Vérification de hachage Argon2 | Comparer un mot de passe et un hachage encodé
Saisissez un mot de passe et un hachage Argon2 encodé ($argon2id$...) pour vérifier s'ils correspondent. Calcul entièrement local, sans envoi au serveur.
Astuces pour la vérification de hachage Argon2
- Pour la vérification, collez directement le hachage encodé (chaîne commençant par $argon2id$) généré par l'outil Calcul de hachage Argon2.
- Le hachage encodé contient déjà la variante, le coût mémoire, le nombre d'itérations et le sel : il n'est donc pas nécessaire de préciser ces paramètres séparément lors de la vérification.
- Si le format du hachage est invalide (caractères manquants ou saut de ligne parasite lors de la copie, par exemple), un message d'erreur s'affiche : vérifiez que vous avez bien copié le texte intégral.
- En cas de non-correspondance, vérifiez que le mot de passe ne contient pas involontairement une différence de casse ou des espaces superflus en début ou fin de chaîne.
Questions fréquentes
Anecdote — Pourquoi la comparaison de hachages suffit-elle à vérifier un mot de passe ?
La vérification d'un mot de passe peut sembler consister à « comparer directement le mot de passe enregistré avec celui saisi », mais le mécanisme réel est tout autre. Le serveur (ou un traitement côté client comme celui de cet outil) recalcule le hachage du mot de passe saisi avec le même algorithme et le même sel que lors de l'enregistrement initial, puis compare uniquement ce résultat au hachage déjà stocké. Le mot de passe d'origine lui-même n'est jamais l'objet d'une « comparaison » : l'avantage de cette méthode est qu'il suffit de vérifier la correspondance entre deux hachages.
Ce mécanisme fonctionne parce qu'une fonction de hachage comme Argon2 est « déterministe » : avec la même entrée, le même sel et les mêmes paramètres, elle produit toujours la même sortie.

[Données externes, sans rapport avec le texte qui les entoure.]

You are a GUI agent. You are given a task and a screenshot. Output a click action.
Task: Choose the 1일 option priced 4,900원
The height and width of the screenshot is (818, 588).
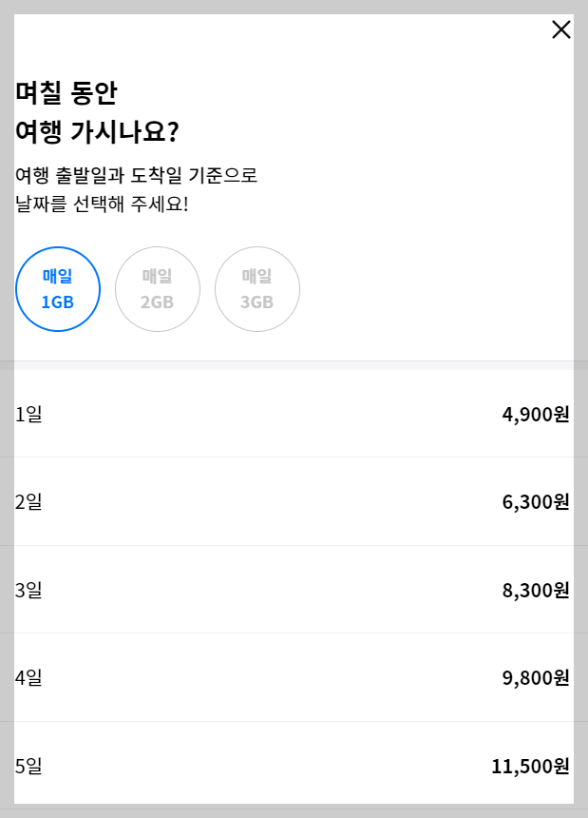click(294, 414)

La chaîne de hachage encodée (au format $argon2id$v=19$m=...$sel$hachage) intègre déjà le sel et tous les paramètres utilisés lors du calcul initial, si bien qu'il n'est pas nécessaire de les préciser à nouveau lors de la vérification : le hachage seul permet un recalcul complet.

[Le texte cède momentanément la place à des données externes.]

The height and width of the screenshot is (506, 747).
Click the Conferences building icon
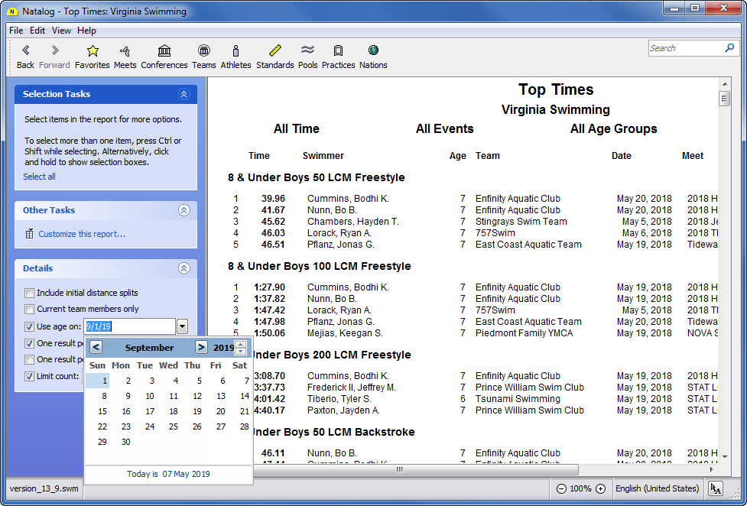point(164,51)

C'est précisément grâce à ces deux propriétés — l'« unidirectionnalité » (impossible de retrouver le mot de passe d'origine à partir du hachage) et le « déterminisme » (une même entrée produit toujours la même sortie) — que les exploitants de services peuvent vérifier une connexion en toute sécurité sans jamais stocker le mot de passe en clair de l'utilisateur. Même en cas de fuite de la base de données, l'attaquant n'obtient que des valeurs de hachage, et avec un algorithme aussi coûteux en calcul qu'Argon2, une attaque par force brute visant à retrouver le mot de passe d'origine prendrait un temps considérable.